Tina Yack, a research scientist at Duke University’s Marine Geospatial Ecology Laboratory who also was not involved in the study, noted that the study will only count whales that vocalize.
“The authors are careful to point out that relying on echolocation clicks means silent or non-foraging animals are not taken into account and may underestimate local population sizes,” she said.
“massive quiet”
Fraser said funding for the program was at times difficult to maintain during the 10-year study. She said they traveled to research sites on shrimp boats and raised money through various research grants.
Reed said placing expensive microphones on the ocean floor would require a “huge leap of faith.” Each device costs about $20,000 to build and $1,500 a year to maintain, Frasier said, and her team maintained five microphones on the bottom of the bay for 10 years.
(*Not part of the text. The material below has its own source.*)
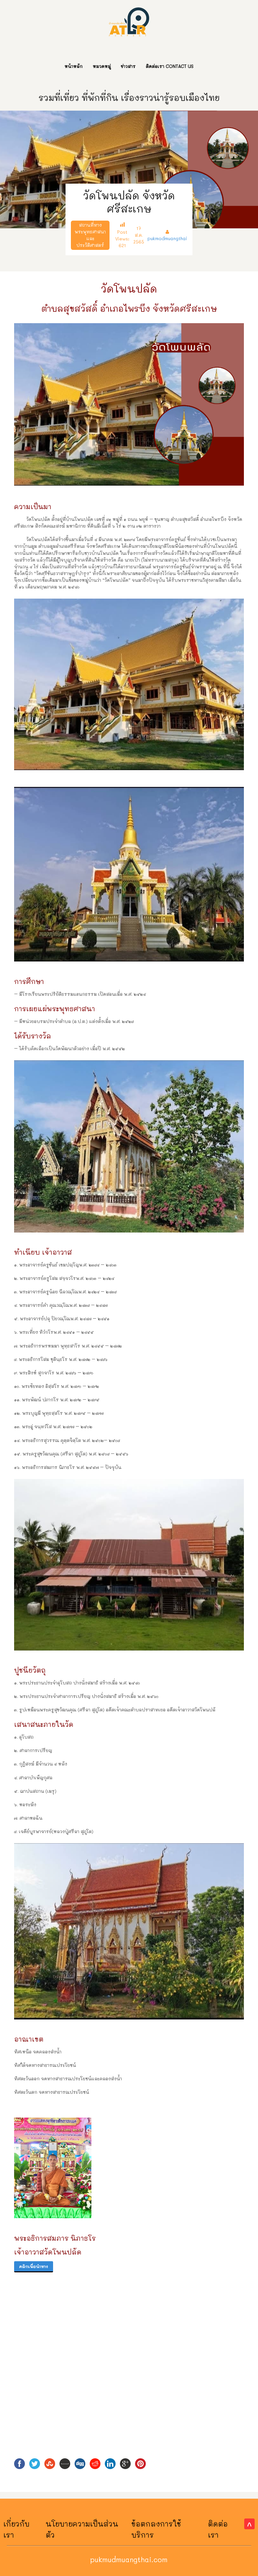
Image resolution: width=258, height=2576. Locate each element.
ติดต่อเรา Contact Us (170, 66)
When it came time to recover the recording device, the researchers used an underwater speaker to play a sound in the water (Fraser described it as a code for a series of beeps), telling the underwater recording device to drop its iron weight and float to the surface.
“Imagine walking through a forest filled with the sounds of birdsong that are familiar to you,” Reed said. “Then something happens. There’s a big storm, or a fire, and when you walk through the woods again, it’s quiet.”
“That’s it [Frasier’s] The research team found,” he added. “Parts of the Gulf of Mexico affected by the Deepwater Horizon oil spill have seen massive lulls, either because the animals have left or because they have died.